### Directions for this task
Put the stretch from the line that contains "You are a GUI" through the line that contains "coord(123,163)" into a Markdown table with two columns, Row for a running number and Line for the line itself, skipping blank lines. Leave the pictures out of the table.

### Excerpted records
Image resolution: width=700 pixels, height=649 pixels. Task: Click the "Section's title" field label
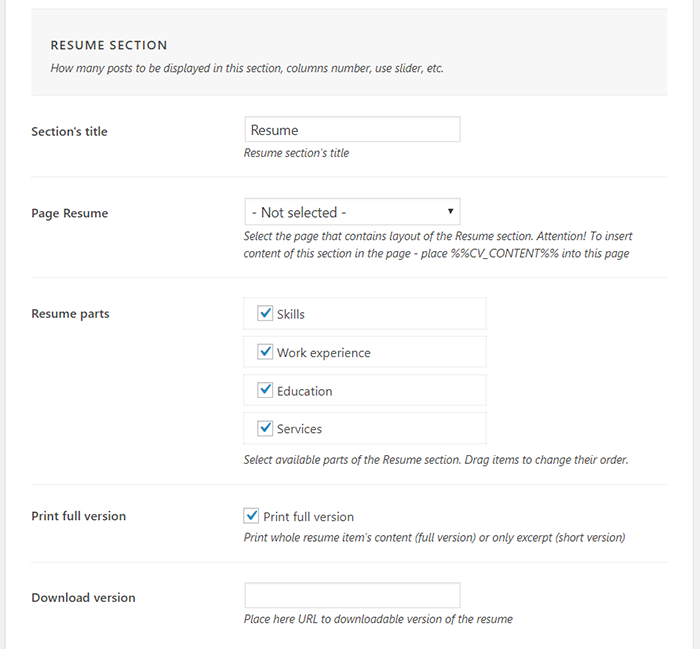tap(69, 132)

==

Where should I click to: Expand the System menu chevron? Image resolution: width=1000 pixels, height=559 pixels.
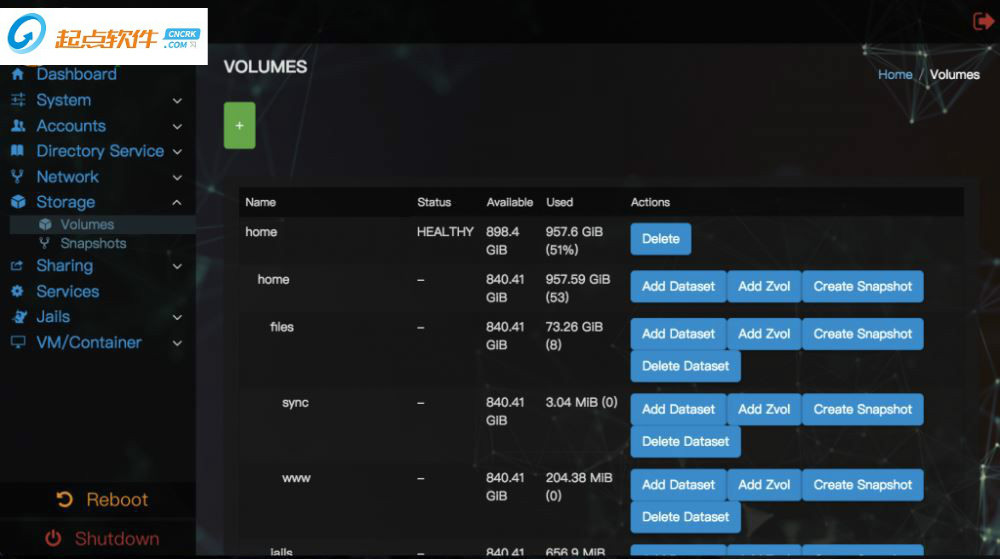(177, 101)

---

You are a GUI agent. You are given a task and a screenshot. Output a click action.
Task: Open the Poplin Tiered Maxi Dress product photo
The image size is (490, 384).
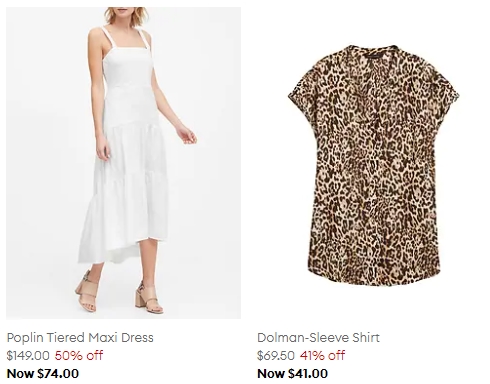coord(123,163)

### Full output
| Row | Line |
|---|---|
| 1 | You are a GUI agent. You are given a task and a screenshot. Output a click action. |
| 2 | Task: Open the Poplin Tiered Maxi Dress product photo |
| 3 | The image size is (490, 384). |
| 4 | coord(123,163) |